RECORDS SHOWN:
______
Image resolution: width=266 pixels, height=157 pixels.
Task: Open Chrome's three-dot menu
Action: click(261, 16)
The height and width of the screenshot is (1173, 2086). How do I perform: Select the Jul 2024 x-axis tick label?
______
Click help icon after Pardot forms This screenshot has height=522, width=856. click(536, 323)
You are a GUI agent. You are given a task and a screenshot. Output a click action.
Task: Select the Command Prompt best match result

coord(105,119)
______
WHAT IS ASKED: Could you change "Command Prompt" to "File Explorer" in the lines starting at the one containing "Click help icon" and ending after the one containing "coord(105,119)", leaving everything else as it is? Give back only those lines.

FINISHED EXERCISE:
Click help icon after Pardot forms This screenshot has height=522, width=856. click(536, 323)
You are a GUI agent. You are given a task and a screenshot. Output a click action.
Task: Select the File Explorer best match result

coord(105,119)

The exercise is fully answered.